Anyhow, Elle was postulating that it would be interesting to have a scenario wherein you created a mixtape of some sort, sent it in some fashion to a central clearing house, and got one in return. Being older, we were dwelling on the concept of sending in a CD-R and getting one in return, as the transient nature of the internet doesn't lend itself to this sort of thing, in our opinion. Anyhow, you'd make a CD-R full of the songs that described you, and sent it off, and a couple weeks later, from some other utterly random person, you'd get a completely unrelated CD-R, full of songs that described them. In this fashion, you could get out of your normal self-created shell that the current state of the music industry creates.
This Global Mixtape is just the meme of an idea, and if there's a service or something already existing that does this sort of thing, I'd love to hear about it. Obviously, just doing it as the idea stands now is impossible. There would be massive costs associated with the disparity in postage rates alone, never mind the time associated with actually physically doing the swap. However, I'd love to flesh this idea out in to something that could actually occur, so if anyone has any thoughts on the subject, lay 'em out.
Comments:
last.fm's "neighbours radio" does that for me. it plays what people with a taste similar to mine listen to, so it's people driven, but only by people that generally like what i like (hence neighbours). i've found quite some new and interesting music that way.
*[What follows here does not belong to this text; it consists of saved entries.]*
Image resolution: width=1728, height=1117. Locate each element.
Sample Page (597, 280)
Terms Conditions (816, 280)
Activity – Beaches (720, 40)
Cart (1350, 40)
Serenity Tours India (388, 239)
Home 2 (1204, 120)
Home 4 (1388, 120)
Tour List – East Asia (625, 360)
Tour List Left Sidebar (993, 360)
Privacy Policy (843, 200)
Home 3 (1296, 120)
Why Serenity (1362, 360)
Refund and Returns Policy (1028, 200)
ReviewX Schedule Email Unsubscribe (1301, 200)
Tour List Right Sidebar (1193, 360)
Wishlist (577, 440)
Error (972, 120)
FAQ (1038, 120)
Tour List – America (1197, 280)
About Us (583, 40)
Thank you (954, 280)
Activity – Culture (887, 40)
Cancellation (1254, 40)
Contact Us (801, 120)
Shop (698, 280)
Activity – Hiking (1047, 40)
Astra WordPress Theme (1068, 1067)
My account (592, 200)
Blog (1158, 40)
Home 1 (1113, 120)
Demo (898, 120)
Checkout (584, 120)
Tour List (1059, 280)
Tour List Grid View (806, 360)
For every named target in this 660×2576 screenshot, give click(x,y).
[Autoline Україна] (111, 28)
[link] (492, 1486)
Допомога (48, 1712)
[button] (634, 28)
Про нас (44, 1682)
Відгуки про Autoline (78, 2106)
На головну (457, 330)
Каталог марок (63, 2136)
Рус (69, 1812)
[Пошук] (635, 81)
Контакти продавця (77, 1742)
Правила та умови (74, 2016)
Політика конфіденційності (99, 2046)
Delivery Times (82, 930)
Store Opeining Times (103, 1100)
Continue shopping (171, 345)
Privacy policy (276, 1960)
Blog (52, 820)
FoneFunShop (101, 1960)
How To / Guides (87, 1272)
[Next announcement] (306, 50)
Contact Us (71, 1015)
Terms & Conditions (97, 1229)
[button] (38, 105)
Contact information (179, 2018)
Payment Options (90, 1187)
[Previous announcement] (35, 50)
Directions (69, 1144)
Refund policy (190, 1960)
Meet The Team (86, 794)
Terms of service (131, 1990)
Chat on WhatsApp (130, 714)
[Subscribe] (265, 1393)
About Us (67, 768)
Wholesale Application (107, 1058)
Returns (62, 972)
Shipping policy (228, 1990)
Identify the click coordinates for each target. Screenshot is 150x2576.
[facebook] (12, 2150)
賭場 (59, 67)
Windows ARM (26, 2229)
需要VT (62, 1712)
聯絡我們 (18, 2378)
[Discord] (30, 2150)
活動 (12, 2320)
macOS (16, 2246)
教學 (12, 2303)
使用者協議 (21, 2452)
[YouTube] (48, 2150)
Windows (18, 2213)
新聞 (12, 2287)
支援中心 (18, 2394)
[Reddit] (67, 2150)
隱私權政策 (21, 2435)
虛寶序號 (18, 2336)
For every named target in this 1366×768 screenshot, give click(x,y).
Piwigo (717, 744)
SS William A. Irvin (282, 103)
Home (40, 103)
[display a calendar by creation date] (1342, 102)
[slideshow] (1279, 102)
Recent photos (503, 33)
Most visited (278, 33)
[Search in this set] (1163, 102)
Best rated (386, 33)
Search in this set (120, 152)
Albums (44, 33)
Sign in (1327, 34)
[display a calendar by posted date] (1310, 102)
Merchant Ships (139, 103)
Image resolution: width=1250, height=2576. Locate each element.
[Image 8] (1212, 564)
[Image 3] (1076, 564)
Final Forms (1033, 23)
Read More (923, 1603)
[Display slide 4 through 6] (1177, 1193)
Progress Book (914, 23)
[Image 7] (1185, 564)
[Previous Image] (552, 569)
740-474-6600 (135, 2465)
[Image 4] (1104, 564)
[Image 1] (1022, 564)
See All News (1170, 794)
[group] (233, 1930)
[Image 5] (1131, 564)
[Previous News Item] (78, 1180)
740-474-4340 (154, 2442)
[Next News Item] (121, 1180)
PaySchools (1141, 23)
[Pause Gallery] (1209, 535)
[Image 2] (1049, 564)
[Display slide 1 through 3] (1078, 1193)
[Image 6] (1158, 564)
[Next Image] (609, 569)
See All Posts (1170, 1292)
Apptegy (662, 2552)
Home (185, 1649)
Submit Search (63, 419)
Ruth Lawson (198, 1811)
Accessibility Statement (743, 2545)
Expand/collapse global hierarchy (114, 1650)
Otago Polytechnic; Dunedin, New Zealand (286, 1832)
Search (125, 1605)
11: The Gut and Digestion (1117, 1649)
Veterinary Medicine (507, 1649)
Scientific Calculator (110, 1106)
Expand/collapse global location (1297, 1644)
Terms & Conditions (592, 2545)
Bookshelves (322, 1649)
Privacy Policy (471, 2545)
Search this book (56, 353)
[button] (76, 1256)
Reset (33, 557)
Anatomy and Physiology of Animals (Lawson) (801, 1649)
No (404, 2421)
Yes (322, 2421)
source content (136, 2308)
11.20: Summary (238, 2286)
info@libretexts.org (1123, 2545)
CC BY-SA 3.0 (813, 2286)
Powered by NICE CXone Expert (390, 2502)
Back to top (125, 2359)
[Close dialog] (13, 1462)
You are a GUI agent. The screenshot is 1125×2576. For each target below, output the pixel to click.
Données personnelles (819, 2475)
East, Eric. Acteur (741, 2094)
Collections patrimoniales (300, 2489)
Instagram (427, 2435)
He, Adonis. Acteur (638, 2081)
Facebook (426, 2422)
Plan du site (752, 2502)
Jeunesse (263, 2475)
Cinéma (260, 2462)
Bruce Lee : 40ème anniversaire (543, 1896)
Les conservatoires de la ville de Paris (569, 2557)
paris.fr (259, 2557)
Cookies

posted December 8, 2009 by
zerobae
Finding diamonds in the rough is always part of the process, but I think the challenge here is to find some sort of medium that lowers the inherently large shit-to-diamonds ratio that would happen with a random exchange.
I agree with the whole communication aspect though. that's definitely half of the fun with mixtapes.
Of note, I always find the "what new music should I be listening to" threads on here to be a good source of a few gems. They're always appreciated.
posted December 8, 2009 by afreshcupofjoe
...like the one right now at CDM? I find myself ferquenting Mr. Kirn's site less and less. No, sorry, a box with 64 lighted buttons on it is not the most important musical innovation of this century.

posted December 8, 2009 by
Darren "Gaylord" Halm
I used to organise something akin to this on an old forum and it would work pretty well within the constraints of that forum, which was generally that less than 75 people signed up for any particular go-round. Of those 75 people, on average about 15% would flake out.
The other thing that makes the mixtape as a form significantly different from services like last.fm is the opportunity to sequence stuff in ways that are special or revealing. I received a tape once that followed ten minutes of Tim Hecker's opiated sturm-und-drone with a Shelagh McDonald song ("Stargazer") that predated the former by at least thirty years. As much as each piece was appealing in its own right, the transition from gauzy billows of DSP screech to a there-in-the-room late-60s Brit-folk sound was itself a remarkable part of the experience.
posted December 9, 2009 by dfglove
This is already being done by groups of people. I belong a "mixtape club." You sign up and get the address of a new person to trade with each month. If you fail to send out a cd or cassette one month, you are off the list for good.

posted December 9, 2009 by
neyko
For me, part of what made the process of making a mixtape/cd interesting is having to think not only about "what music do I really like right now?" but "what would this person/these people find particularly interesting?" and particularly "what can I get this person interested in that they might not otherwise dig?", so it felt more like communication instead of a general top ten list. Likewise, the best mixes I got were not always full of songs I loved, but had some kind of additional context -- songs that I wouldn't like on their own became interesting when placed among certain other songs, and there's a lot of bands I would never have been able to get into without that context -- for example, sunshiney '70s psych-pop that I would have never been able to get into were it not for getting mix cds which worked as a kind of inoculation, almost like a trojan horse, and that sort of thing really does take a bit of craft to pull off. That specific sense of selection is key, and why "here's a hard drive full of shit I was interested in at some point" isn't the same thing at all -- like you said, part of what makes it interesting is not really knowing what you're gonna get while at the same time feeling like it wasn't just some random bunch of songs.